On September 1, 2019, the Athletics selected Murphy's contract and promoted him to the major leagues. On September 4, in his MLB debut, Murphy hit his first career home run for his first hit against Jake Jewell. In 2020, Murphy played the majority of the season as the A's catcher, playing in 43 games. He hit .233 with 7 home runs and 14 RBI.

Murphy was awarded the Gold Glove Award on November 7, 2021.

===Atlanta Braves===
On December 12, 2022, the Athletics traded Murphy to the Atlanta Braves in a three-team trade, in which the Athletics acquired pitchers Kyle Muller and Freddy Tarnok, along with catcher Manny Piña and minor league pitcher Royber Salinas from the Braves and utility player Esteury Ruiz from the Milwaukee Brewers. The Brewers also acquired William Contreras and Justin Yeager from the Braves. Murphy and the Braves signed a six-year contract extension worth $73 million and a club option for the 2029 season. Murphy was named as an all-star for the first time as a starting catcher for the National League in the 2023 Major League Baseball All-Star Game. Murphy finished the 2023 season batting .251/.365/.478 with 21 home runs and 68 RBI, both of which were career-highs.
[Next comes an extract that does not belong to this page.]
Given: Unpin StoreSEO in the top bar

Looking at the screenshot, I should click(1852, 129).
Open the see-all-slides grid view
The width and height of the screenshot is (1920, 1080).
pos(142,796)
On March 30, 2024, during the first game of the 2024 season, Murphy suffered a left oblique strain after swinging at a pitch and was subsequently placed on the 10-day injured list. He made his return on May 27 versus the Washington Nationals where he went 1–of–4 with a RBI. In 2024, Murphy played 72 games as the Braves' catcher; he hit .193 with 10 home runs and 25 RBI.

Murphy was placed on the 30-day injured list to begin the 2025 season after suffering a fractured left rib in spring training. Chadwick Tromp began the year as the primary catcher for the Braves. After a rehab stint with Triple–A Gwinnett, Murphy was activated from the injured list on April 8 for a game against the Philadelphia Phillies where he went 2–for–4 with a home run and four RBI. In 94 appearances for Atlanta over the course of the year, he batted .199/.300/.409 with 16 home runs and 45 RBI. On September 8, it was announced that Murphy would require season-ending surgery to repair a torn labrum in his right hip.

On May 12, 2026, Murphy was ruled out for eight weeks due to a fractured left middle finger. He was activated from the injured list on August 3.